On the occasion of World Mental Health Day, the state government today announced its draft State Mental Health and Social Care Policy.
This aims to promote overall mental health and well-being and facilitate appropriate access and care pathways for common and severe mental health concerns.
The draft policy can be viewed by the general public via https://meghealth.gov.in/documents.html and http://nhmmeghalaya.nic.in/programmes/NMHP/nmhp.html for a period of 15 days.
The draft mental health policy is a result of extensive research, situational analysis in the context of Meghalaya and focused group discussions conducted by key stakeholders involved in the drafting process, an official press release stated today. The draft policy has been put up in the public domain for the information of all, and also to find some key missing elements, if any, within the policy document. Members of the public can send in their comments to healthdeptt502@gmail.com. These suggestions will then be reviewed before the formal launch of the final Mental Health and Social Care Policy.
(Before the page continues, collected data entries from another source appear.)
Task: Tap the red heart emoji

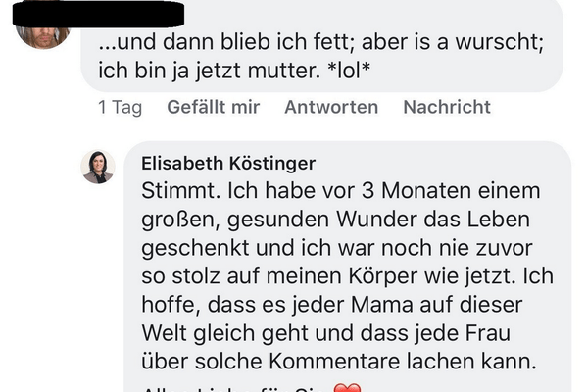Action: point(348,388)
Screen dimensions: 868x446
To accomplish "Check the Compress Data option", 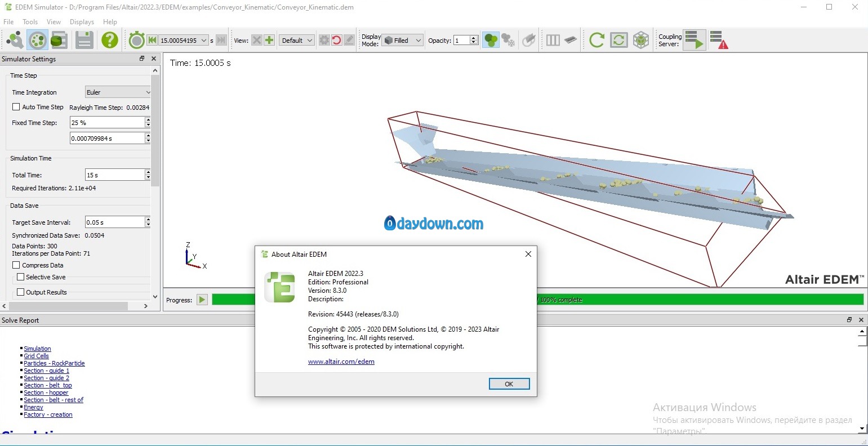I will 16,265.
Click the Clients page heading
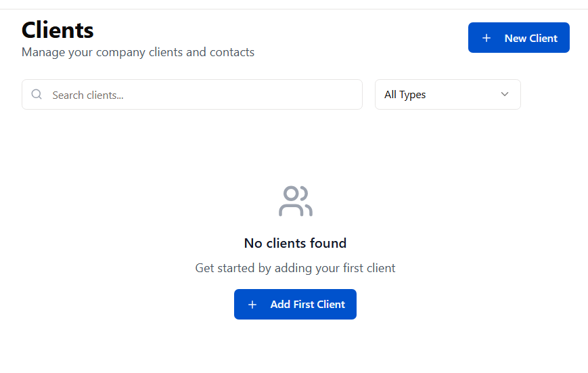Viewport: 588px width, 373px height. click(58, 30)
Health and Family Welfare Minister James PK Sangma, while formally announcing the draft policy, said that universal access to mental health care is an important goal of the state government, and added that Meghalaya has achieved a major milestone in the health sector through the announcement of this draft policy. He also informed that Meghalaya is the first state in the North East to come out with its own mental health policy.
“The issue of mental health has remained a taboo subject and continues to be widely neglected due to the stigma associated with it. And in the past three years, owing to the Covid-19 pandemic, mental health gradually emerged as a silent pandemic that lurked upon each one of us and manifested itself in various forms. This led to urgency for having a dedicated policy to address the issues pertaining to mental health,” Sangma said.
The minister informed that the core committee and sub-committee were formed in order to guide the process of drafting the policy to make it suited to tackle the issues that exist within our state.
‘’We partnered with several stakeholders and under the state capability enhancement framework, through a problem driven iterative adaptive (PDIA) approach. We involved all the concerned departments and agencies as part of our collaborative proposition towards problem identification and solving,’’ he said.
Principal Secretary Sampath Kumar explained that the main objective is to provide universal access to mental healthcare by enhancing understanding of mental health and strengthening leadership in the mental health domain at all levels.
He added that the policy is a holistic approach that aims to not only provide care, but also address the socio-economic determinants affecting the mental health space, while creating enabling conditions to address and prevent challenges pertaining to mental health within the state.
To address the stigma associated with mental health, the intent is to build awareness and leadership at the community level through the involvement of the Village Health Councils (VHCs) as well as through all the 460 health sub-centres across the state, as they can be the first point for screening and identifying the issues of public health.